我哆哆嗦嗦的,被香料搅得迷迷糊糊的意识,还有最后一丝理智,我哀求他,“戴套。”
他沉默了一会儿,拉开抽屉,取了一枚。
他扳着我脑袋,强迫我看他,“我是谁。”
我起了一层鸡皮疙瘩,在天堂地狱间徘徊,我顾不上回答,他却不罢休,“说,我是谁。”
我觉得耻辱,也莫名刺激,偷偷的,躲藏的,说不出的欢愉,“张居藩。”
他双眼赤红,声音断断续续,“张居藩是谁。”
我哭着说是你。
他闷声笑出来,和我肌肤相贴,完美而紧密重合。
我抗拒不了张居藩,抗拒不了他这样的男人,爱与不爱不再重要,欢愉战胜理智,刺激麻木了尊严,他使我上瘾,使我迷失,使我忽略掉这一切的道德,伦理,禁忌和感情,他的亲吻和抚摸,是最烈的酒,最毒的药,我忘乎所以,我甘之如饴。
“陶小姐这么好,我不想离开了怎么办。

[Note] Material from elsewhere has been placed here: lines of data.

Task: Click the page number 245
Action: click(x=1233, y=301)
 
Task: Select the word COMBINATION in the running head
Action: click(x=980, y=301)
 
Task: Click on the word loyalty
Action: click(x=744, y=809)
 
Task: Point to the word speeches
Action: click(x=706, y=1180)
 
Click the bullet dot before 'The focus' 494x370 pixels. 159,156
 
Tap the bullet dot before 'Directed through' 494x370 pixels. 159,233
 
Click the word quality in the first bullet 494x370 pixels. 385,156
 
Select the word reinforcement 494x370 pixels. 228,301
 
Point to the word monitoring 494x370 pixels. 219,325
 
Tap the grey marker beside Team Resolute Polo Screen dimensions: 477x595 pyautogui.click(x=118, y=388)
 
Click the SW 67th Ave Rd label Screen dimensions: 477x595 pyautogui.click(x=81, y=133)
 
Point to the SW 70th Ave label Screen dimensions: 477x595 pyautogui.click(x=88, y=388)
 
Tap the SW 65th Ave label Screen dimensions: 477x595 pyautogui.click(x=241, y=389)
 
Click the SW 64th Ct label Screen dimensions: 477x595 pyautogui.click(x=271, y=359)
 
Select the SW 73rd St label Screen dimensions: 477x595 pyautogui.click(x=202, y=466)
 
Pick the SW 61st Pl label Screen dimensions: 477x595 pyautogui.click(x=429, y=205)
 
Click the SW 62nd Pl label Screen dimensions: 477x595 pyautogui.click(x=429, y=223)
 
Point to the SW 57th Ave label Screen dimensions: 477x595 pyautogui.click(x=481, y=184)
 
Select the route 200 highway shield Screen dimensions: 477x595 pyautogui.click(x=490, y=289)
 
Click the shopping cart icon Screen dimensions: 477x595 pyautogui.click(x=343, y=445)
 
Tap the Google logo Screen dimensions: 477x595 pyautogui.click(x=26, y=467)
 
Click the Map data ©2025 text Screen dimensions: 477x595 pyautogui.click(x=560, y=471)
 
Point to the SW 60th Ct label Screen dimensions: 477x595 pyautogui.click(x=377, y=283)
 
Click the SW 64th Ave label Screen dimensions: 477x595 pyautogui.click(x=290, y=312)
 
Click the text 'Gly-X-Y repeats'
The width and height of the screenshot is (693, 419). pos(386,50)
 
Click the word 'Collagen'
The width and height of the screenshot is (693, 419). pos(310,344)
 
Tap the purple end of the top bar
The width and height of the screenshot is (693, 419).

”
我哼哼唧唧的哭着,张居藩像是一个修炼的魔,狰狞抱紧我。
下一刻,天塌地陷。
我默默数着,十秒,十五秒……他一遍遍吼,我无助而麻木望向窗外浓黑的天色,这座城市的灯火,已经熄灭得所剩无几。
谁又知道张居藩的疯狂,知道我的放荡。
谁也不会知道,更看不着。
它藏在似遮未遮的帘子后,藏在这间yin靡的,不见光,不见世人的屋子里,它被欲望的大火吞没,焚化,再也不是原来的样子。
我在啼笑皆非的荒唐梦中,吓醒了。
窗帘拉开,阳光灌入,灰色地毯也是暖的。
我撑着被子四下梭巡,在床头发现撕开包装却未用的另一枚,外层涂抹的油晾干不少,不加遮掩暴露着。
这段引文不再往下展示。